TO-DO LIST
A – Answer these from the ferry thread:
(i) According to the first reply, about how long does the Grimaldi trip to Limassol take?
(ii) From which port does the Salamis line ferry to Limassol sail, and how long does that trip take?
(iii) Which city does the ferry thread say you can spend a day in on the Grimaldi trip from Thessaloniki to Limassol?
B – Continue the ferry thread after its final post.

TEXT SECTION
⟨

# London-UK to Limassol-Cyprus ferry with motorcycle



## Zivana (Aug 27, 2013)

Can someone help please. I'm trying to work out how to do a round motorcycle riding tour to South Cyprus from London to visit my mother. Hoping some of you expats can offer some advice on current ferry options...

Thanks for reading...


----------



## Guest (Aug 27, 2013)

Zivana said:


> Can someone help please. I'm trying to work out how to do a round motorcycle riding tour to South Cyprus from London to visit my mother. Hoping some of you expats can offer some advice on current ferry options...
> 
> Thanks for reading...


There is not so many options where both bike and driver can go. The best is Grimaldi from Southhampton to Limassol. It takes about 18 days but ferry is nice and food good. You can also drive to Italy and go onboard there on the same ferry. It also stops in Greece, Turkey and Israel before Limassol.

There is also a ferry from Lavrio, Greece to Limassol but it is not very nice and have very few passenger cabins. It take 2 days. Salamis line

Anders


----------



## Zivana (Aug 27, 2013)

Vegaanders said:


> There is not so many options where both bike and driver can go. The best is Grimaldi from Southhampton to Limassol. It takes about 18 days but ferry is nice and food good. You can also drive to Italy and go onboard there on the same ferry. It also stops in Greece, Turkey and Israel before Limassol.
> 
> There is also a ferry from Lavrio, Greece to Limassol but it is not very nice and have very few passenger cabins. It take 2 days. Salamis line
> 
> Anders


Thanks so much Anders! I'll have to look into Lavrio. I'd prefer as short a ferry trip as possible, can't think of anything worse than time spent on one. I'm sure the price is lower than the Grimaldi service, plus I'll need less drugs to get through it.  Cheers.


----------



## Guest (Aug 27, 2013)

Zivana said:


> Thanks so much Anders! I'll have to look into Lavrio. I'd prefer as short a ferry trip as possible, can't think of anything worse than time spent on one. I'm sure the price is lower than the Grimaldi service, plus I'll need less drugs to get through it.  Cheers.


You have to ask them, they are not interested in passengers if they can avoid them. The trip with Grimaldi from Thessaloniki to Limassol is very nice also. And you can spend 1 day in Jerusalem.

Anders


----------



## Zivana (Aug 27, 2013)

QUOTE=Vegaanders;1502369]You have to ask them, they are not interested in passengers if they can avoid them. The trip with Grimaldi from Thessaloniki to Limassol is very nice also. And you can spend 1 day in Jerusalem.

Anders[/QUOTE]Thanks Anders...

For the life of me, I can't find this stuff online however.  If you would, please could you post a link for those ferries that go from Lavrio and Thessalonika, please please... - I'll buy you a beer!!!. I saw something in 'Related Threads' but there was no info.

⟩

DATA EXCERPTS
⟨

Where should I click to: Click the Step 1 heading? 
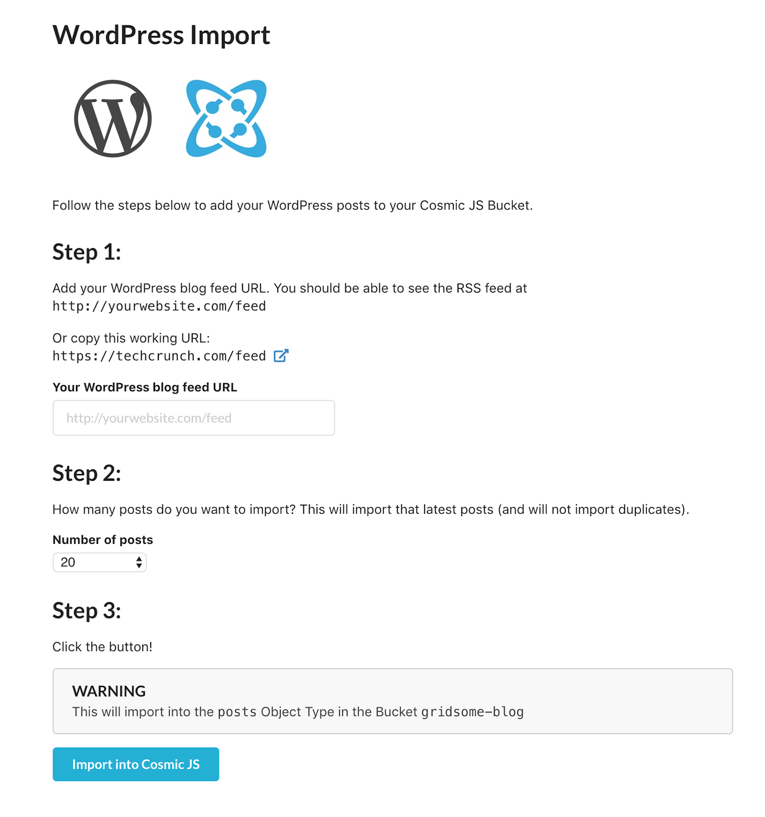(x=87, y=253)
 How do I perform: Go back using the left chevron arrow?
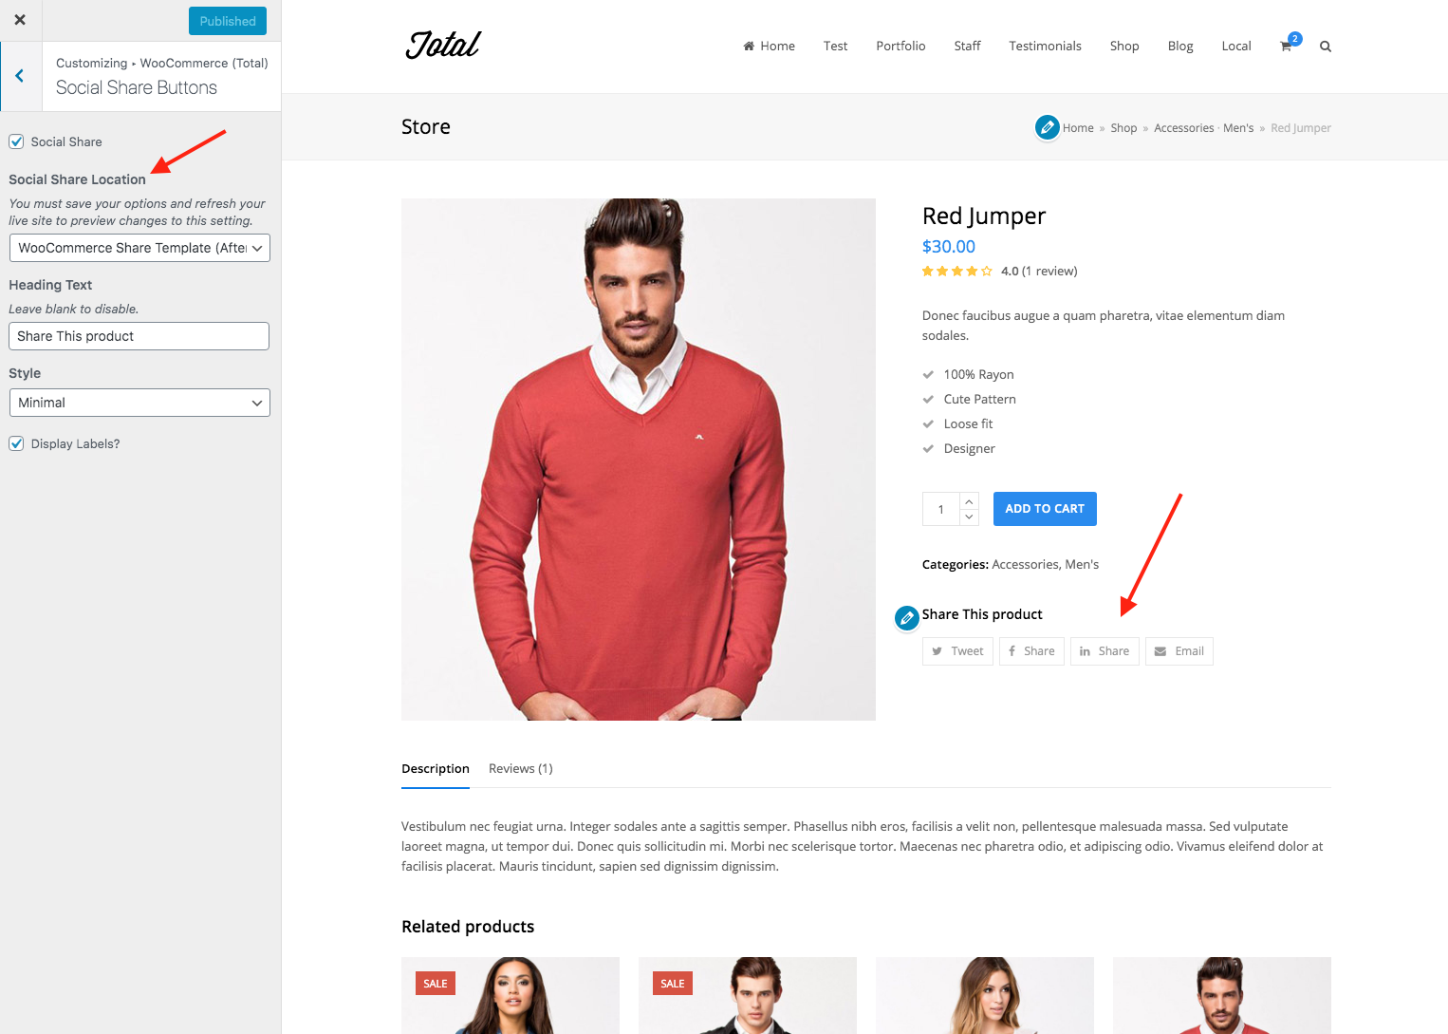click(x=20, y=76)
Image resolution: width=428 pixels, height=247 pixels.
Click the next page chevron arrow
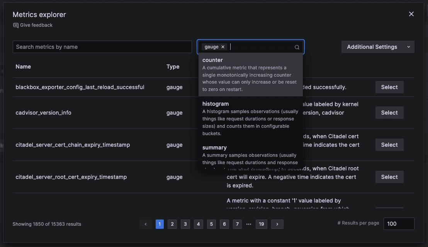pyautogui.click(x=277, y=224)
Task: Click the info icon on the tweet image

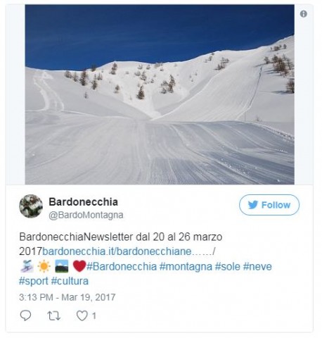Action: click(304, 14)
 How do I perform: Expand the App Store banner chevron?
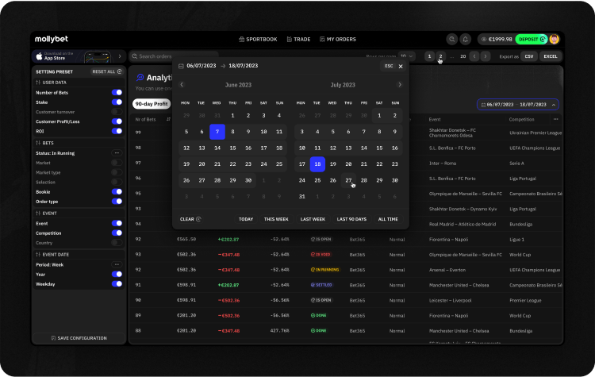pos(120,56)
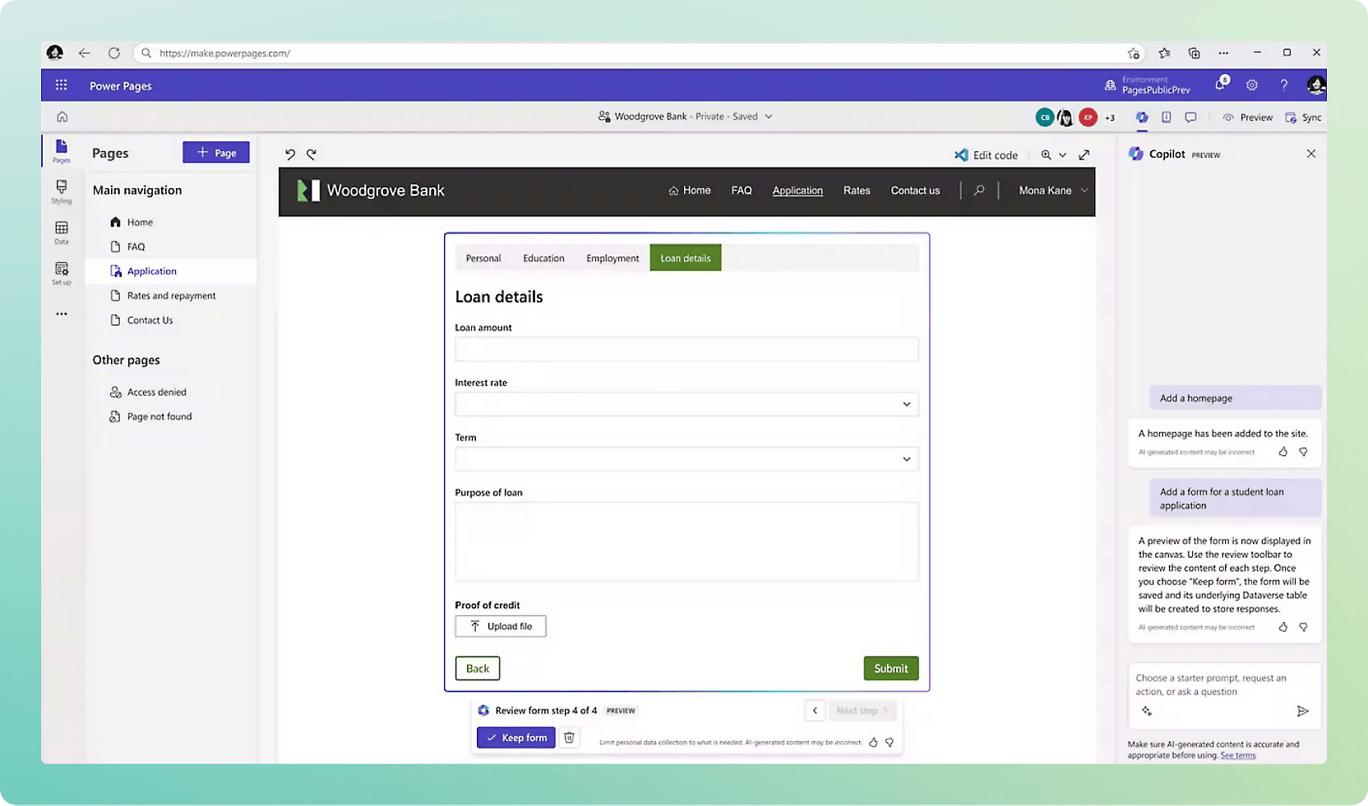Click inside the Loan amount field
The height and width of the screenshot is (806, 1368).
click(x=686, y=349)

⟩

RESPONSES IN ORDER
A –
(i) About 18 days.
(ii) Lavrio, Greece; it takes 2 days.
(iii) Jerusalem.

B –
----------



## Guest (Aug 27, 2013)

Vegaanders said:


> You have to ask them, they are not interested in passengers if they can avoid them. The trip with Grimaldi from Thessaloniki to Limassol is very nice also. And you can spend 1 day in Jerusalem.
> 
> Anders


Lavrio Limassol

Salamis International


Grimaldi

Home Page Grimaldi Freighter-Cruises

Beer I drink!

Anders


----------



## Zivana (Aug 27, 2013)

That was quick! You must like beer  My word is word if I get there!

Thanks again, Anders *thumbsup*


----------



## Zivana (Aug 27, 2013)

Still waiting for my gear to arrive. Meanwhile, I've changed course as those ferries are too long and expensive anyway, and don't allow passenger/vehicle. Basically, however I looked at it I couldn't do it. Instead, I can simply go from Taşucu (South Turkey) to Kyrenia (North Cyprus) and through the North/South Cyprus border, and return in reverse. Ferry info on the incentivetur com site

It all seems ok: eg - 
northcyprus co uk/crossing-the-border/
cyprus44 com/holidays/border-crossings.asp
allaboutkyrenia com/north-cyprus/cyprus-border-crossing.asp
cyprusholidayadvisor com/border-crossings.htm


----------



## Pam n Dave (Jun 11, 2007)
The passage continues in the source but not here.